Cuando inició la invasión rusa a Ucrania , la mayoría de los especialistas se decantaban por el pesimismo: en 96 horas, el ejército de Putin tendría bajo control las principales ciudades ucranianas, el gobierno de ese país habría sido descabezado y se habría impuesto un régimen prorruso en Kiev. Todo rápido y sin mayores complicaciones.

Y aquí estamos siete semanas después, con las tropas rusas pasando las de Caín, habiendo sufrido una notable derrota en el norte de Ucrania, sin capacidad para tomar los principales centros urbanos, con la moral en los suelos, enfrentando problemas crecientes de suministro y, por supuesto, sin haber depuesto al gobierno del presidente Zelensky .

Este desenlace es producto de una notable (e inesperada, aunque no inesperable) incompetencia rusa. Las fuerzas armadas de Rusia son un reflejo perfecto del régimen brutal y cleptocrático que defienden. En un lugar donde todo se vende y todo depende de la lealtad al jefe máximo, no había razón para suponer que sus militares mostrarían grandes capacidades de conducción de una guerra .

Pero los desaciertos rusos no son toda la explicación. Las fuerzas ucranianas han hecho gala de inteligencia estratégica y sentido táctico. Han aprovechado cada error del adversario y se han puesto en posición para alcanzar una victoria contra una potencia mundial.

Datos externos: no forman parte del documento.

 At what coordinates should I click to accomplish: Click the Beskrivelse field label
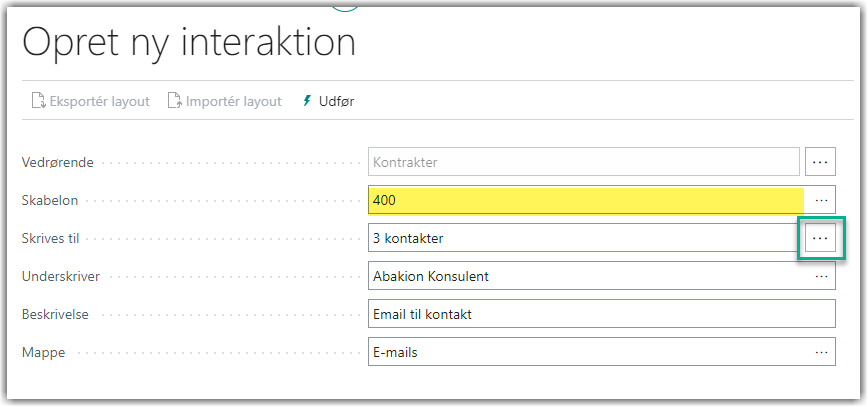[55, 315]
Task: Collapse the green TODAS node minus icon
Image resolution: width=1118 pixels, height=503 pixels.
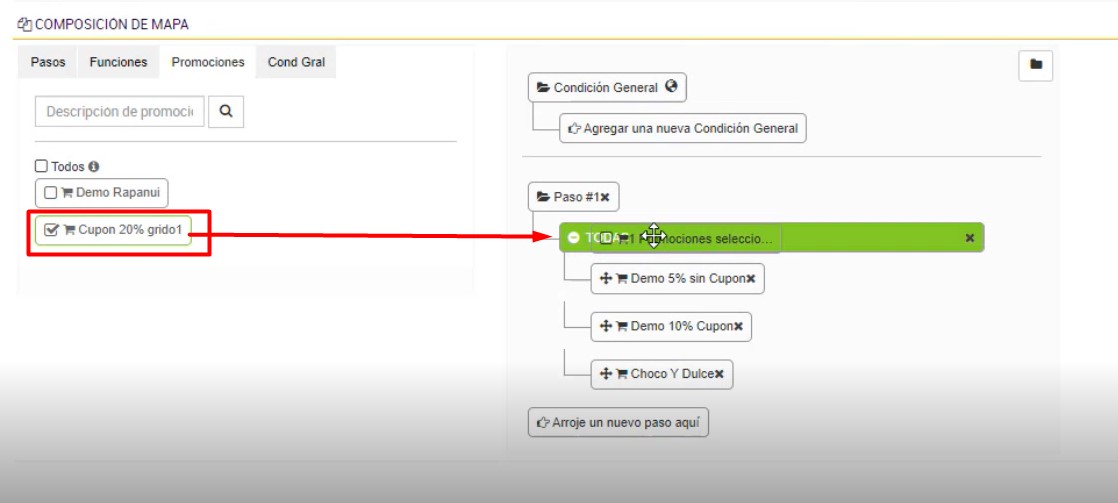Action: pos(573,238)
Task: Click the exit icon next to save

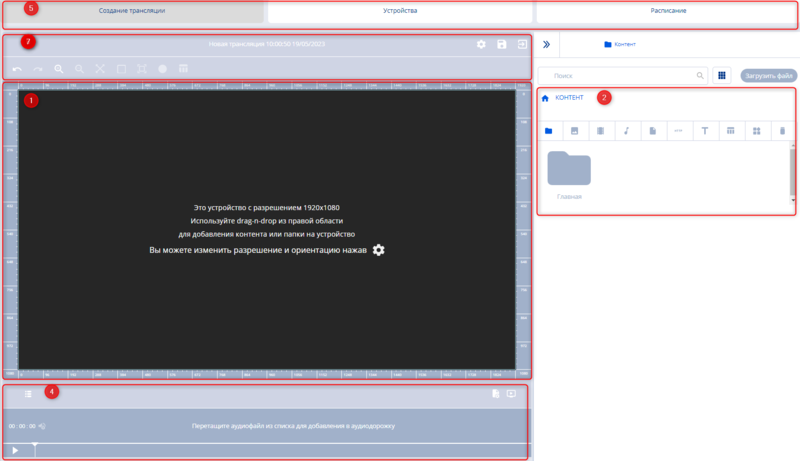Action: [x=522, y=45]
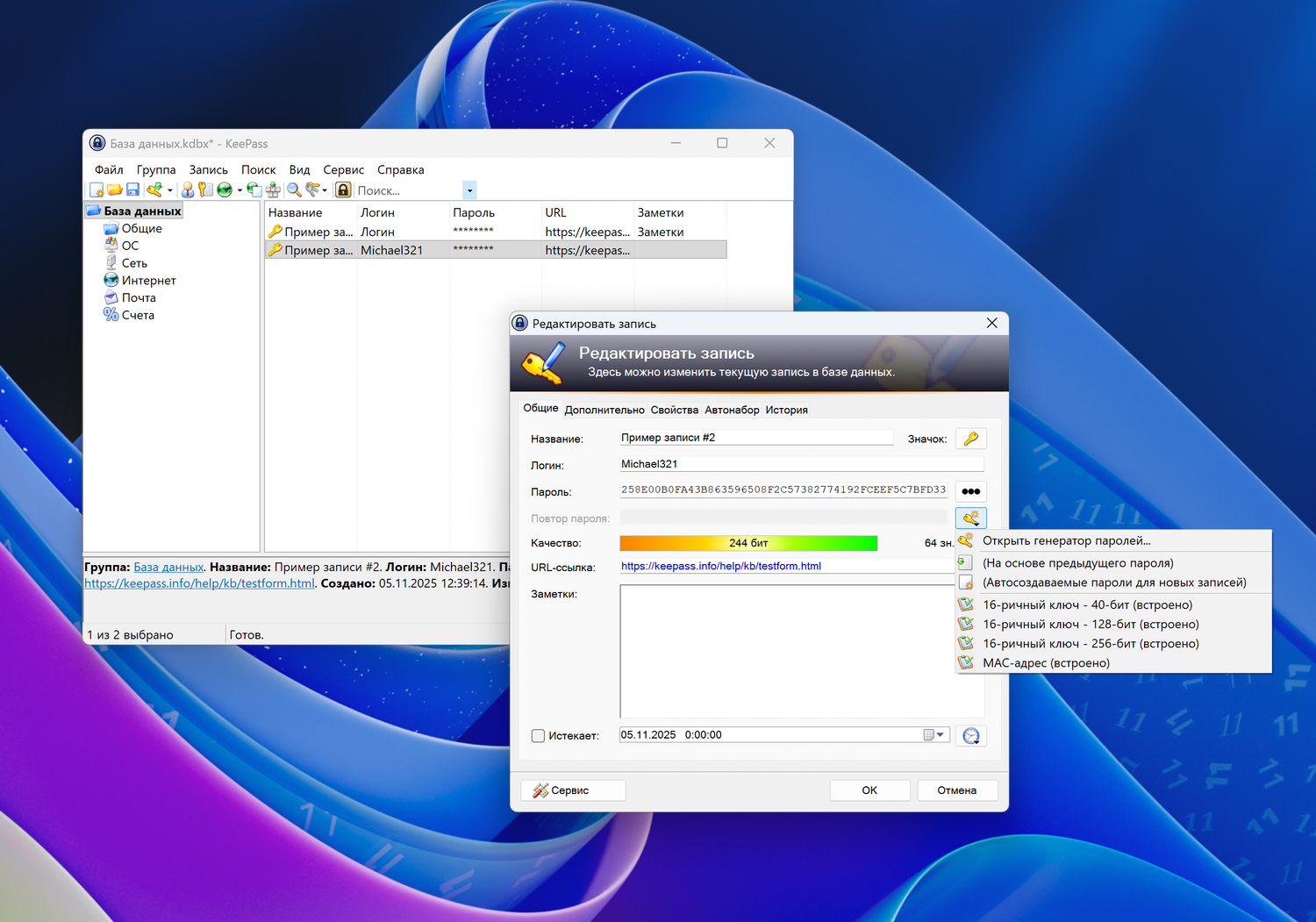This screenshot has width=1316, height=922.
Task: Select Открыть генератор паролей menu item
Action: click(x=1066, y=541)
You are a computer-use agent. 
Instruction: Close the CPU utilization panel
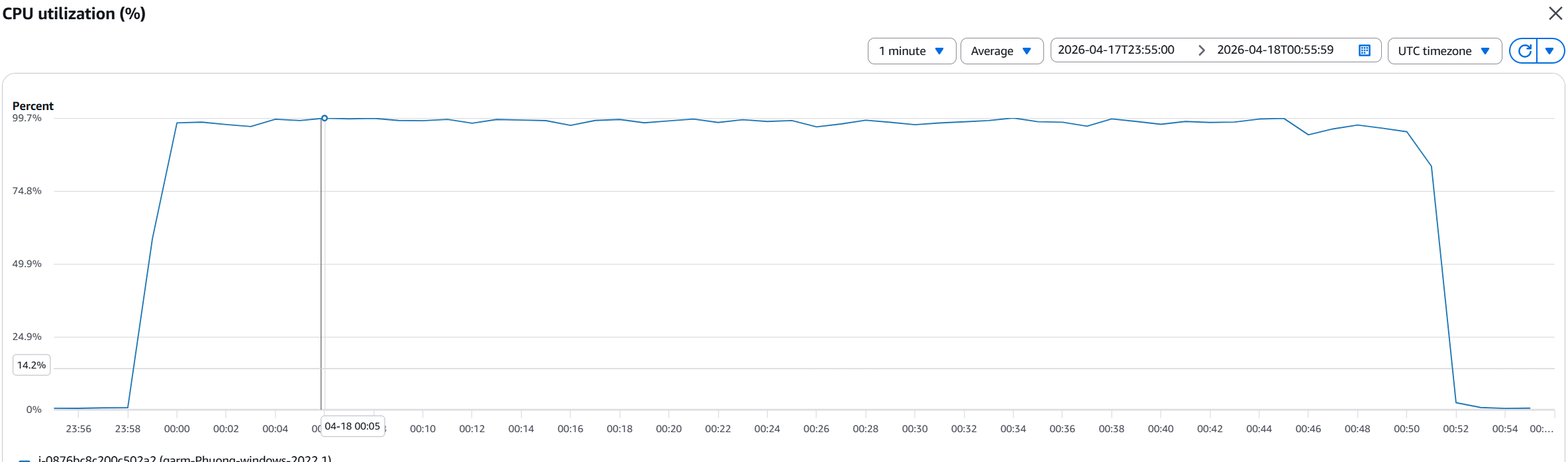1555,13
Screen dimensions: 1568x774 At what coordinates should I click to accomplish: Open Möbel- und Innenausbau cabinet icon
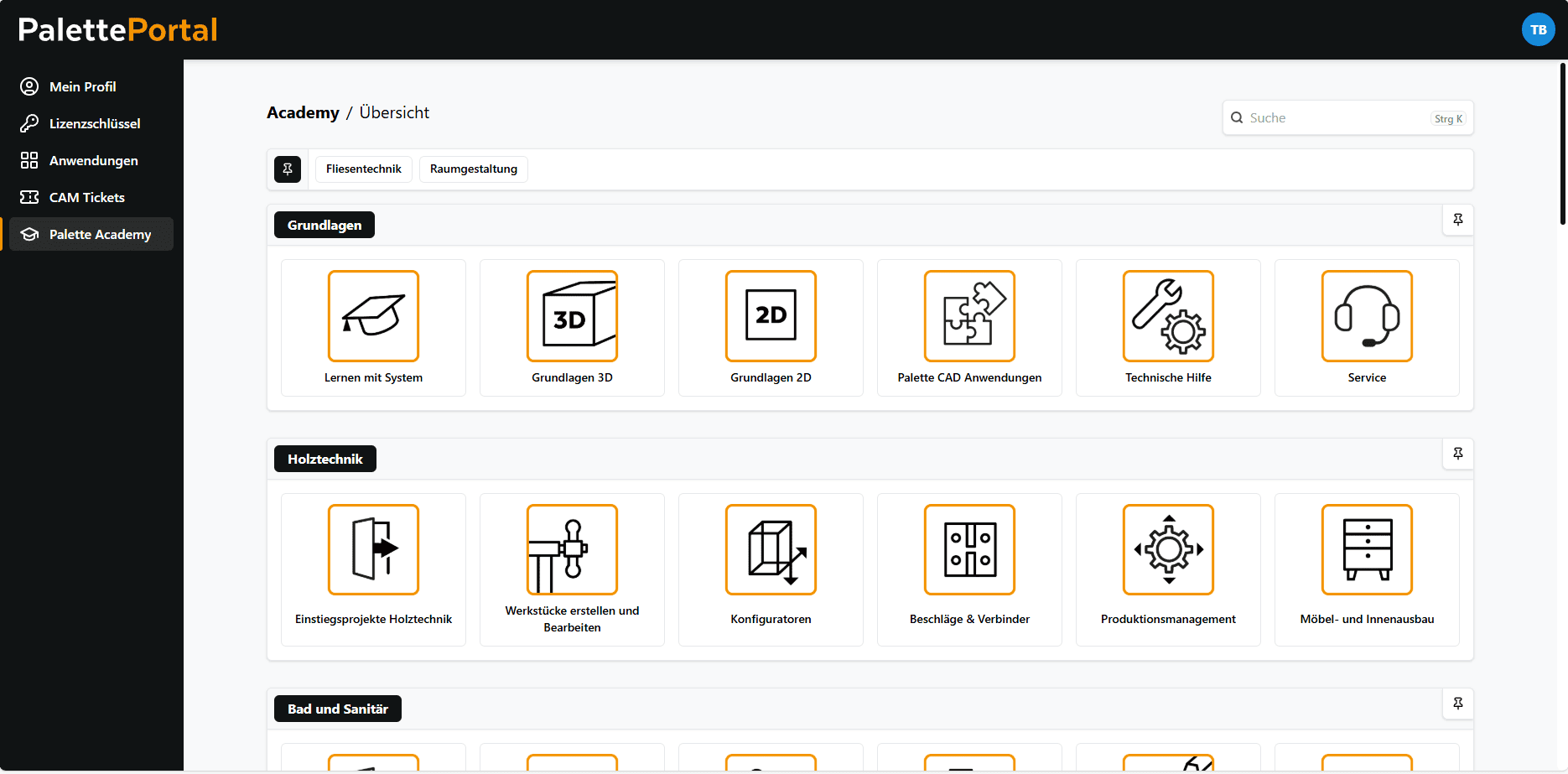[1367, 550]
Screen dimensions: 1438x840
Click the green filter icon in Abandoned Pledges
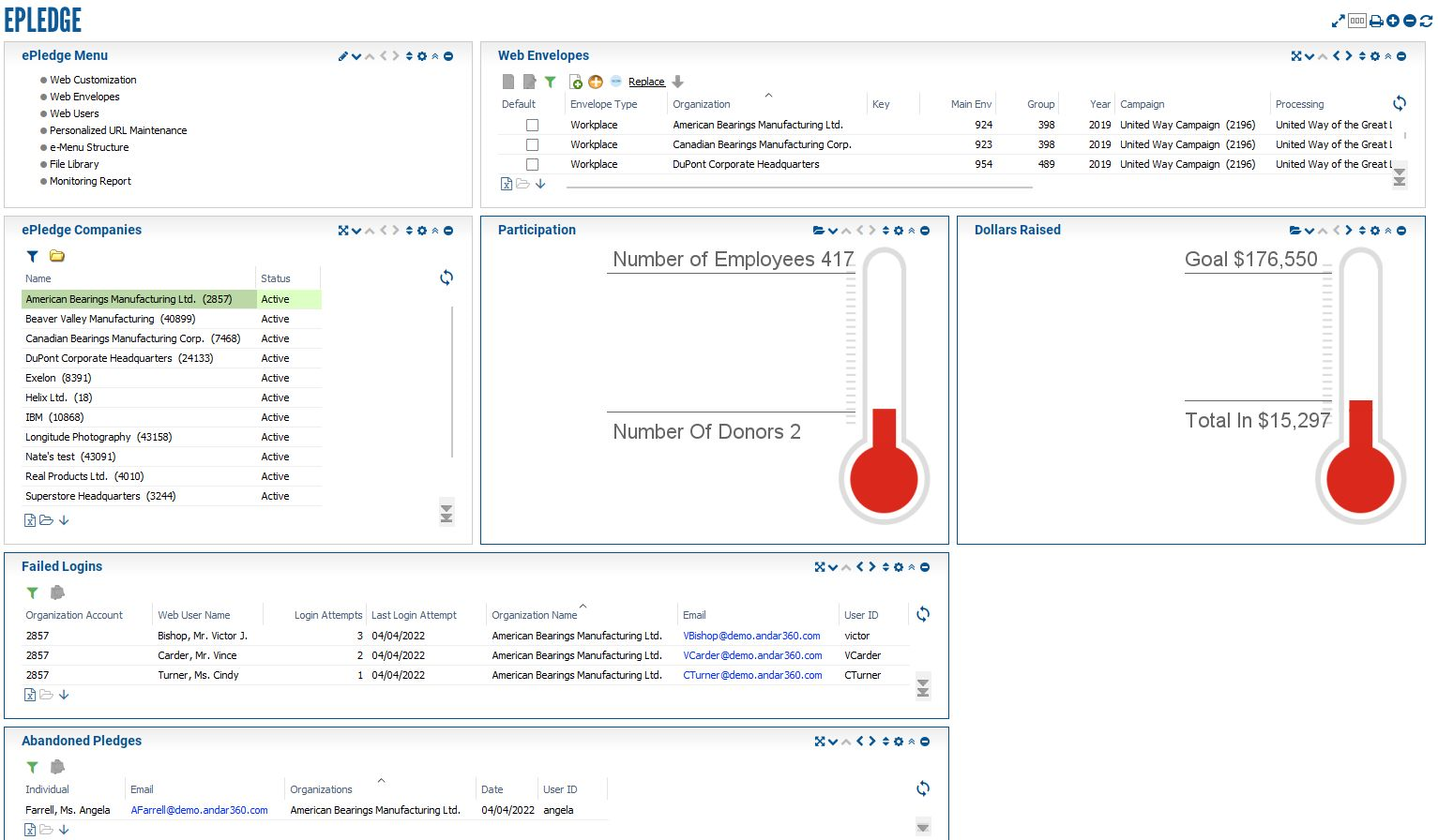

Nadie hubiera previsto esto en 2014, cuando los rusos le pasaron por encima a los ucranianos y se hicieron de Crimea casi sin pegar un tiro. ¿Qué cambió entonces? ¿Cómo pudo convertirse la Ucrania impotente de hace ocho años en la Ucrania indómita de estas semanas?

En primer lugar, nada concentra tanto la mente como una amenaza existencial. En países que viven bajo el espectro de la invasión extranjera y su destrucción como nación soberana, el margen de error se vuelve estrechísimo. Si han de sobrevivir, tienen que empezar a hacer muchas cosas bien. Ese es el caso de Corea del Sur o Taiwán . La agresión rusa de 2014 les recordó a los ucranianos que estaban en esa situación. Eso los llevó a modernizar sus fuerzas armadas. Para cuando sobrevino la invasión, estaban listos para enfrentarla.

En segundo lugar, un anclaje externo puede ser un acicate muy potente para la reforma interna. La ambición de Ucrania de acceder a la Unión Europea y la OTAN llevó al gobierno de ese país a impulsar transformaciones estructurales. Impulsaron reformas en sectores claves (servicios financieros, energía, salud), promovieron medidas de combate a la corrupción e iniciaron un proceso de cambio estructural de sus instituciones de seguridad y defensa. Esto los dejó mejor preparados para resistir el embate ruso.

Por último, los ucranianos descubrieron que tenían causa, que defender su independencia era defender a la democracia y la sociedad abierta, que estaban peleando por derechos y libertades. Eso se convirtió en un potente instrumento de movilización para defenderse de una agresión injustificada.

Esto deja lecciones para un país como México. Como he escrito en otras ocasiones, el ascenso del trumpismo en EU debería ser visto de este lado de la frontera como una amenaza existencial. No es tema menor que el expresidente Trump haya sugerido recientemente hacer con México lo que Putin ha hecho con Ucrania.

Asimismo, tendríamos que estar buscando anclas externas para nuestra transformación interna. Una podría ser, por ejemplo, una comisión internacional de combate a la impunidad en México, a la manera de la CICIG en Guatemala.

Y, por último, tenemos nosotros también que redescubrir el valor de la democracia como instrumento movilizador.

Necesitamos empezar a vernos en el espejo ucraniano.